The water was running better than most had seen on previous trips. The shear power of each drop combining to form torrents of water emerging from one cave only to disappear into another was a spectacular sight and one of natures wonders. There was a study done to discover the origin and destination of the water from Virgin Falls. A dye test was performed in 1974 and did produce results for the output but no water source was found. Although less than satisfactory results were achieved, a new previously unknown cave system was discovered.

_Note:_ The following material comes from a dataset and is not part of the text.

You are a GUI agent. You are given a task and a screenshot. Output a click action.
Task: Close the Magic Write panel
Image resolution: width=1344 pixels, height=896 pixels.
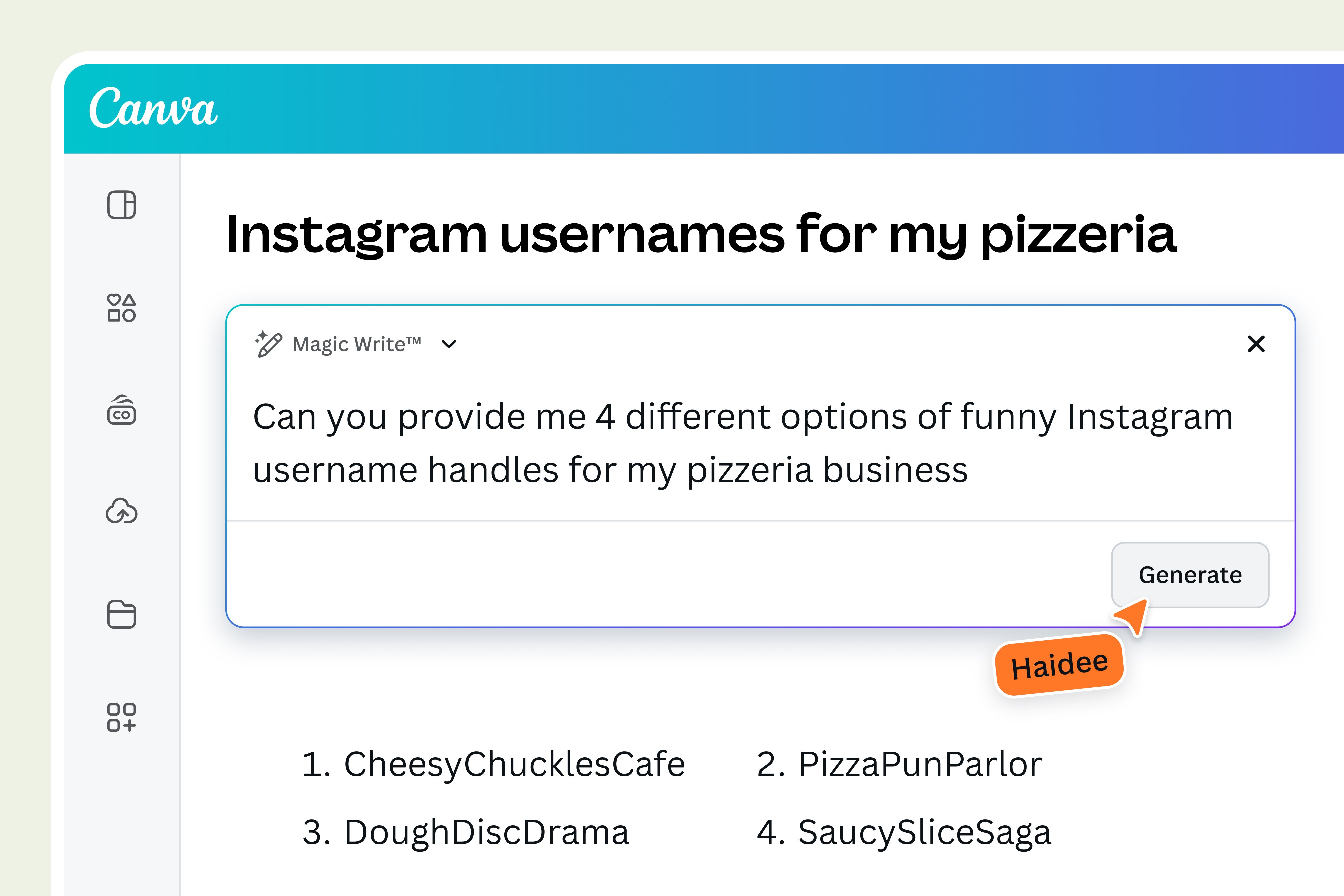pyautogui.click(x=1257, y=344)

After all possible shooting locations had been exhausted by the group, we woke Vikki up from her nap in the hammock, and watched Diane & Daisy, Thomas, and John navigate their way around the top of the waterfall then started the long arduous trek back.
The hike back was a constant uphill battle, drizzle started to pick up and the mist caused by the temperature change began to fill the air. Remembering every step on the way down, I knew what was in store for me on the return trip and felt the anguish set in, but wait, hey Dummy, look where you are. Majestic waterfalls, strewn boulder fields, and mist filling up the valley, a very magical place.
Daniel and I took up the rear, the others slowly becoming more faint in the distance as we continued onward. I welcomed the camaraderie we shared even though I knew he could have ditched me at any point. He didn't and I'm thankful.
I do enjoy hiking by myself at times. Every whisper, leaf falling, twig snapping under my foot, the nearby stream cascading downward, transport me to another place. No cars, telephones, voices (except the ones in my head), or any other man made obstacles to prevent me from gradually falling into my own little world. Then BANG, I'm back at the trailhead. Reality has once again permeated my senses and left but yet another fantastic day of hiking with friends and nature to but a few hundred images mentally and physically.
At the end of it all my FitBit told me I had hiked 14.08 miles and climbed the equivalent of 110 flights of stairs. I can't describe the level of exhaustion I felt nor the cramping I had after my two hour drive back home, but in the end it was the best hike I've been on in the last few years.